Three days of meetings by officials from the eight nations that comprise the PNA — Papua New Guinea, Solomon Islands, Palau, Federated States of Micronesia, Kiribati, Nauru, Tuvalu and Marshall Islands — will be followed Thursday by a one-day ministers’ meeting to approve tuna plans and policies.
The fishing headquarters in Majuro, opened in February, will also be officially dedicated Thursday, an event that is bringing Pacific Islands Forum Secretary General Tuiloma Neroni Slade and Forum Fisheries Agency Director Tanielu Sua to Majuro this week.
Two key issues facing these western Pacific nations is “to make a new Ovessel day scheme’ work effectively and to come up with a fisheries management model that will allow us to control the catch levels,” Aqorau said.

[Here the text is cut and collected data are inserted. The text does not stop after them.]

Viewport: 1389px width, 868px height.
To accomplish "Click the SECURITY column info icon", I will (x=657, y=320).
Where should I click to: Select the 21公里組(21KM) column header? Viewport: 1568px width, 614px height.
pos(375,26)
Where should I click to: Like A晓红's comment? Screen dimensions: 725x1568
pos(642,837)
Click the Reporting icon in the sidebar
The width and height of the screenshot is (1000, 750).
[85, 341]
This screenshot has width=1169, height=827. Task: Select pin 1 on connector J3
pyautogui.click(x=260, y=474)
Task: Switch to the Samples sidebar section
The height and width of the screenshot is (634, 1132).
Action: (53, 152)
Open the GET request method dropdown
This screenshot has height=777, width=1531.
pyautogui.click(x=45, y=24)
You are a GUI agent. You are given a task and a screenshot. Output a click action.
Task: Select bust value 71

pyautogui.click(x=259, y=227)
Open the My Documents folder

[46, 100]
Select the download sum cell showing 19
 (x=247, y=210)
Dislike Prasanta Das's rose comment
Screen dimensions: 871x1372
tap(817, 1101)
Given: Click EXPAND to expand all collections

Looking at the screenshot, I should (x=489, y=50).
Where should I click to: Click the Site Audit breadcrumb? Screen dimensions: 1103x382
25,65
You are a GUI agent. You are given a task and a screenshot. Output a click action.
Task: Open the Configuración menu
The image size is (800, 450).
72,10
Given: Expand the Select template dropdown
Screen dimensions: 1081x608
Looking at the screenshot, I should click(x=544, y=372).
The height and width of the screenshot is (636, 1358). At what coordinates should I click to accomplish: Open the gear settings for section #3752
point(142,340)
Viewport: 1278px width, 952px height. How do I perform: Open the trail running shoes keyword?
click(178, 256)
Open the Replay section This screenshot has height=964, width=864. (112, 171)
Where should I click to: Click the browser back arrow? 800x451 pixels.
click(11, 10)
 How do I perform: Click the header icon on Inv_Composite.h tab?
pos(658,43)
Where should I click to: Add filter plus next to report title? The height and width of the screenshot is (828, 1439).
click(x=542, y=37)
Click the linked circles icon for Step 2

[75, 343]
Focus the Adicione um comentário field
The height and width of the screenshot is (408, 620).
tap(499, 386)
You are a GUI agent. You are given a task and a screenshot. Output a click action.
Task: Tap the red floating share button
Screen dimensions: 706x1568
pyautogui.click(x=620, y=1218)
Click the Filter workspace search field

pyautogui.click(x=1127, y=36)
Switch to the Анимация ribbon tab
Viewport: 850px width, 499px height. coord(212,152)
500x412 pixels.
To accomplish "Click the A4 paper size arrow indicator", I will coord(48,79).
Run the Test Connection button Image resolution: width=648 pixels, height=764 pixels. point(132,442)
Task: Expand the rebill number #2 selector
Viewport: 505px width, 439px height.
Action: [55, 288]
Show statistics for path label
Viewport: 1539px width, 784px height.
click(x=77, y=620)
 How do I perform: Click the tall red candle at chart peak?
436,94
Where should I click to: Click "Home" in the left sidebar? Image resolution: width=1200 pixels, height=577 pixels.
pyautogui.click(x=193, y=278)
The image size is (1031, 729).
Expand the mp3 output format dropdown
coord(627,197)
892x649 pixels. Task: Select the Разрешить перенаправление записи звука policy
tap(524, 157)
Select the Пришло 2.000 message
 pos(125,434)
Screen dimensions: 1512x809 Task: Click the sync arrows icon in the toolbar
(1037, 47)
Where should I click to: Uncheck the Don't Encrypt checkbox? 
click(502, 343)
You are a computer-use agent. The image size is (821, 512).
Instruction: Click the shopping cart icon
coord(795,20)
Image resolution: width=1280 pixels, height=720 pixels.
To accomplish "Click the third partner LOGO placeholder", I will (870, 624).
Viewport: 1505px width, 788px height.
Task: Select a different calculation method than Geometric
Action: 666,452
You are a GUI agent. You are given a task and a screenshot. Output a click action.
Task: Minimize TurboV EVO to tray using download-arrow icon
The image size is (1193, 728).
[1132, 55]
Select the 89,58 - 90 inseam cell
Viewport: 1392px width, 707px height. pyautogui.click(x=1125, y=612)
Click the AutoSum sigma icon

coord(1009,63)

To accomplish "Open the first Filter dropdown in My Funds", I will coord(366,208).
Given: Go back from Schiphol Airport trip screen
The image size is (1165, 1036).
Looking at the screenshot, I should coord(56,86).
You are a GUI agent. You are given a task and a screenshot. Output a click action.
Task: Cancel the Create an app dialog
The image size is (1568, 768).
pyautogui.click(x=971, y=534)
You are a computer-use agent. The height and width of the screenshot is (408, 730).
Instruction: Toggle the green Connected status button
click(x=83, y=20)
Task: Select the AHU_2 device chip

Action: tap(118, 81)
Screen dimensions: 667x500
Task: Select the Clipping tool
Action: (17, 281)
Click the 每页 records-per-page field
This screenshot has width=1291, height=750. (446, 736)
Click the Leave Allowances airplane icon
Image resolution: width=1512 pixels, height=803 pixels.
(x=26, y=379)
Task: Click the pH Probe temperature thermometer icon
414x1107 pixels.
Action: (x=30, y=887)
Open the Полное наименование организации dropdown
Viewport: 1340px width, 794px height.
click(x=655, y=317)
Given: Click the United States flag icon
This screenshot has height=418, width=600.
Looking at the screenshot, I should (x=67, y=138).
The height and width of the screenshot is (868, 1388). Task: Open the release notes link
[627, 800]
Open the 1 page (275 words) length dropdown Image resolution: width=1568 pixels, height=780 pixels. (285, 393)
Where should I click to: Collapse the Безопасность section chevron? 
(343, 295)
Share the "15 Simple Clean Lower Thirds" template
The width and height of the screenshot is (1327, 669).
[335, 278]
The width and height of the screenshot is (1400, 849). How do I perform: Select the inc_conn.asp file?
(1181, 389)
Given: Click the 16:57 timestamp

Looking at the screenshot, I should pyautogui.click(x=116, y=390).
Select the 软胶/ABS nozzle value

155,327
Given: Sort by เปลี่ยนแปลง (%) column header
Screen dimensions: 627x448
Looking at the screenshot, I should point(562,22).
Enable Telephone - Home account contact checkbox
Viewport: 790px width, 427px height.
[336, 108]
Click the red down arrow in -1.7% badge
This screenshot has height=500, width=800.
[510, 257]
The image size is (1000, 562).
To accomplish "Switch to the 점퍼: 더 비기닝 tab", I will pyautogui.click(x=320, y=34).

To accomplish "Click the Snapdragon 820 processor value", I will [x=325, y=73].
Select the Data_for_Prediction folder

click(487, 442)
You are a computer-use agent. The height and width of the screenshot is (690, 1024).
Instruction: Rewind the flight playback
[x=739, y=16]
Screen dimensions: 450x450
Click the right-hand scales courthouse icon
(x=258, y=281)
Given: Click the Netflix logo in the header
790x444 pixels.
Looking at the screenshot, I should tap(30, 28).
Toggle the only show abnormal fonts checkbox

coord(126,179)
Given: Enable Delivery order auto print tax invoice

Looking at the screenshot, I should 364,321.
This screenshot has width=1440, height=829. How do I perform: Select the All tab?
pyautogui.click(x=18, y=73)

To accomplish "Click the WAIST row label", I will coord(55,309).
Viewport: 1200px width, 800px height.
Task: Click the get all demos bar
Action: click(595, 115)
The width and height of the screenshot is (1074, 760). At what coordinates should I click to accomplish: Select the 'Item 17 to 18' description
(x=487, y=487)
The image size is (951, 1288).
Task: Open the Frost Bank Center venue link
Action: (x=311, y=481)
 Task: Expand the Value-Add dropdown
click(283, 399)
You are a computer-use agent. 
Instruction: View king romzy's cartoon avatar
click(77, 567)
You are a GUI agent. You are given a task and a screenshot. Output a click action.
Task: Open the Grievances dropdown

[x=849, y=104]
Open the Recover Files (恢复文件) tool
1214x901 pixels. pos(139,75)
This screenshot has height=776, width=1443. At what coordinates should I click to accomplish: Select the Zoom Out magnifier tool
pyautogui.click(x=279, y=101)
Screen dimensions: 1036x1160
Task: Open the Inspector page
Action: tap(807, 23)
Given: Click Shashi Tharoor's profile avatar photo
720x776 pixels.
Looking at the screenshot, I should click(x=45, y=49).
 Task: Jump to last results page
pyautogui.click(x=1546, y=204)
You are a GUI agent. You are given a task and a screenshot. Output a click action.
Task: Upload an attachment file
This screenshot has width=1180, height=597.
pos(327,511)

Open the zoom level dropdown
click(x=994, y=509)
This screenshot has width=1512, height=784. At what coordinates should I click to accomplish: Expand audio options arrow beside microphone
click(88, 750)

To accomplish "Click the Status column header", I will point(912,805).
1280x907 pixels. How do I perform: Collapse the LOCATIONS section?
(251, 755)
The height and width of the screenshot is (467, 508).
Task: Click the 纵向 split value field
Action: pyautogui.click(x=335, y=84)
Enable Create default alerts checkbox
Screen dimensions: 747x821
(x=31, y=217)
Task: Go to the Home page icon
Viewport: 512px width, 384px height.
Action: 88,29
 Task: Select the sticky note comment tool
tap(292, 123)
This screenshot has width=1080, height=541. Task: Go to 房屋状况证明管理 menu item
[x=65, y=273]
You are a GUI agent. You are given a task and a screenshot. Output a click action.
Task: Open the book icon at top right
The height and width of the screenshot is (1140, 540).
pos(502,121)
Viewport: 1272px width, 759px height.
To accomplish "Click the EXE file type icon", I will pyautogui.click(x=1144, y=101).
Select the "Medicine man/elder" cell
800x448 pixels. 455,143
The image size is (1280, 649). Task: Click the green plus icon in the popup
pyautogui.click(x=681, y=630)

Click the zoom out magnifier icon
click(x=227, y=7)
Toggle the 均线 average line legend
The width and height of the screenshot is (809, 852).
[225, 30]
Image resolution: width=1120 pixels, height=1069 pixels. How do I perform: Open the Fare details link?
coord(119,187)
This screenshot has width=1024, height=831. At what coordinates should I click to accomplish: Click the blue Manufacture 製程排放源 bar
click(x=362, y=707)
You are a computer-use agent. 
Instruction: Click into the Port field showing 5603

The vessel day scheme is switching from the longstanding licensing of 205 purse seiners to fish in these Pacific waters to selling “days” with fishing boats graded according to sophistication and tonnage.
“Increasing revenue by cutting the number of boats and days for fishing will increase the value of the fishery,” he said. “Conservation is at the heart of the issue.
The biggest problem now is there is no scarcity.”
While most focus has been on purse seiners — the large fishing boats that use a huge net to scoop up schools of tuna — this PNA meeting will look at plans for a vessel day scheme for long line fishing boats that supply tuna to the sashimi market, focusing on big eye and yellow fin tuna. Scientists report that both species are being overfished and are in danger without significant reductions in annual catches.
“We still need to further reductions in catch,” Aqorau said.
PNA nations have already closed two high seas “pockets” in between the exclusive economic zones of their member countries, and have banned use of “fish aggregation devices” for three months of the year.
“The FAD control is still not enough,” Aqorau said. He indicated the ban of FAD use could be increased. And he expects action to close additional high seas pockets to fishing as mandated at the first PNA Presidential summit held in Palau in late February.